▶ **Source excerpt**
::::::

Dublin Port () is  the seaport of Dublin, Ireland, of both historical and contemporary economic importance. Approximatively two-thirds of Ireland's port traffic travels via the port, which is by far the busiest on the island of Ireland.

Location
The modern Dublin Port is located either side of the River Liffey, out to its mouth. On the north side of the river, the main part () of the port lies at the end of East Wall and North Wall, from Alexandra Quay. The element of the port on the south side of the river is much smaller () and lies at the beginning of the Poolbeg peninsula.

Access
The port is served by road, with a direct connection from the Dublin Port Tunnel to the northern part (and so a connection with the M50 motorway).  

There is no passenger rail service to either part of Dublin Port but the northern part is served by freight rail.  The northern part is also served by Dublin Bus, with route 53 and by a Luas terminus just outside the port area.  The southern part can be reached by bus, and both are also served by taxi.

Dublin Port Company

The port is operated by the semi-state Dublin Port Company (DPC), incorporated on 28 February 1997 (formerly the Dublin Port and Docks Board, and successor to the Ballast Board founded in 1707), the headquarters of which are located just beyond the main port entrance on the northern side of the Liffey. In 2017 the area around the headquarters was rebuilt with the installation of a heritage crane and creation of a maritime-themed garden. The company is responsible for infrastructure of the port, with individual operations run by tenants such as State authorities, notably the customs service, ferry, freight and oil companies, terminal operators, and stevedores.

The port company is responsible for pilotage services within Dublin Bay, and manages the three port lighthouses (but not those of Howth or Kish Bank). It also formerly operated two drydocks, which were closed in 2016.

According to DPC, the port handled 23.5 million tonnes of cargo in 2003, as well as 1,426,000 passengers. That year 7,917 ships docked in the port, including 54 cruise liners carrying 54,000 visitors. In April 2010, the company announced its "busiest week ever", following restrictions placed on European airspace because of the eruption of the Eyjafjallajökull volcano in Iceland. Some 72,118 passengers were reported to have travelled through the ferry terminals during the week of 15–21 April that year, and that week saw the culmination of increased trade in Dublin Port, as the company's figures for the first quarter of 2010 would eventually reveal. March 2010 saw a 13.5% trade increase when compared with March 2009, and that month was declared by the company as the fourth consecutive month of trade increase since the economic downturn. The figures of imports and exports declined during the depression of 2010 but then increased during the decade and in 2019, 38.1 million tonnes of cargo was handled and there were 7,898 ship movements of which 158 were cruise ships.

::::::

▶ **Items from a pointing dataset**
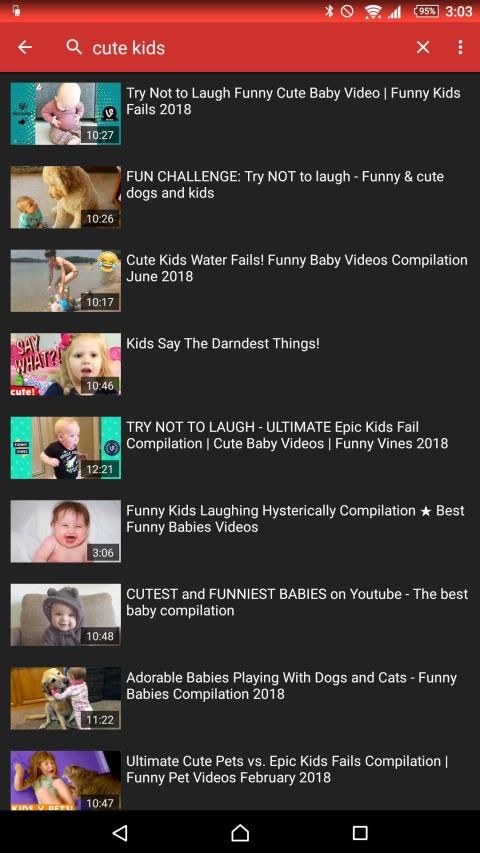This screenshot has height=853, width=480.
Task: Open 'Say What?!' cute thumbnail
Action: (x=65, y=364)
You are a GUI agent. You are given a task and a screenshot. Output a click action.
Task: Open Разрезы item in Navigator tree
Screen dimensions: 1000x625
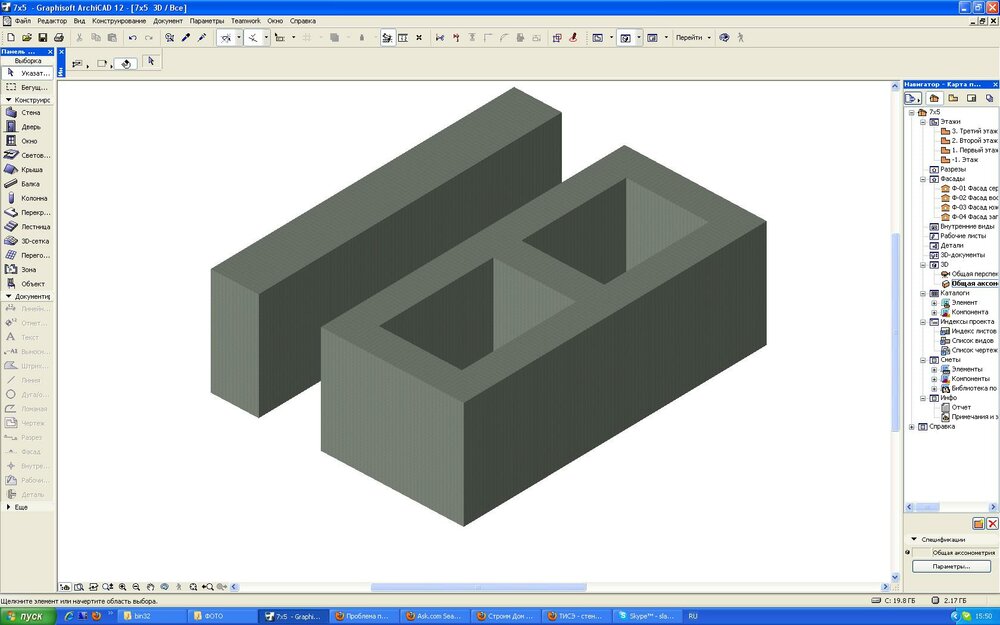click(x=952, y=169)
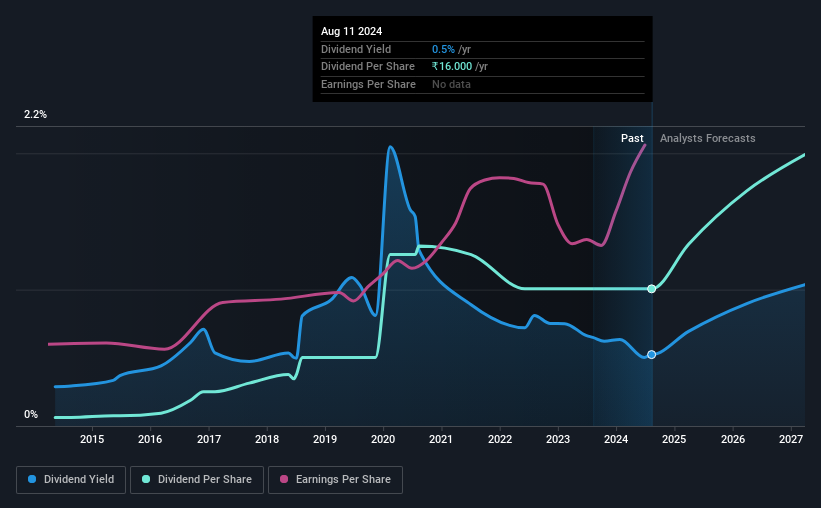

::::::

▶ **Required work**
a – According to the Dublin Port article, on what date was the Dublin Port Company incorporated?
b – Quote the Dublin Port article word for word, starting with "The port company" and going on through "closed in 2016.".
c – Write what comes next in the Dublin Port article, picking up after its last sentence.
You won't need the items for any of this.

▶ **Answers given**
a – 28 February 1997

b –
The port company is responsible for pilotage services within Dublin Bay, and manages the three port lighthouses (but not those of Howth or Kish Bank). It also formerly operated two drydocks, which were closed in 2016.

c –
History
The medieval port of Dublin was located on the south bank of the Liffey near Christ Church Cathedral, a few kilometres upstream from its current location. 

On 17 September 1707, Thomas Burgh the Surveyor General of Ireland read a paper to the Dublin Society entitled 'Some Thoughts for the Improveing the Harbour of Dublin' (sic) in which the dangers of the bar of Dublin (a shallow sandbank which ran across the mouth of the river) was mentioned as well as a proposed basin in which ships could be secure from inclement weather or hostile attack.

The year 1707 also witnessed the passing of "An Act for Cleansing the Port, Harbour, and River of Dublin and for Erecting a Ballast Office in the said city" which witnessed the initiation of the Ballast Office - the first municipal authority in Dublin to take control of the port. The key functions of the Ballast Office were the imposition of port charges and the maintenance of the navigation channel, the latter of which had been a perennial problem.

In 1715, work began on constructing the Great South Wall to shelter the entrance to the port. Poolbeg Lighthouse at the end of the South Bull Wall was constructed in 1767. The wall was finally completed in 1795 measuring 5 km. This protected the port from the shifting sands of Dublin Bay.

After James Gandon's Custom House was built further downstream in 1791, the port moved downstream to the north bank of the river estuary.

In 1800, a three month survey of Dublin Bay conducted by Captain William Bligh recommended the construction of the Bull Wall. After the completion of the wall in 1825, North Bull Island slowly formed as sand built up behind it.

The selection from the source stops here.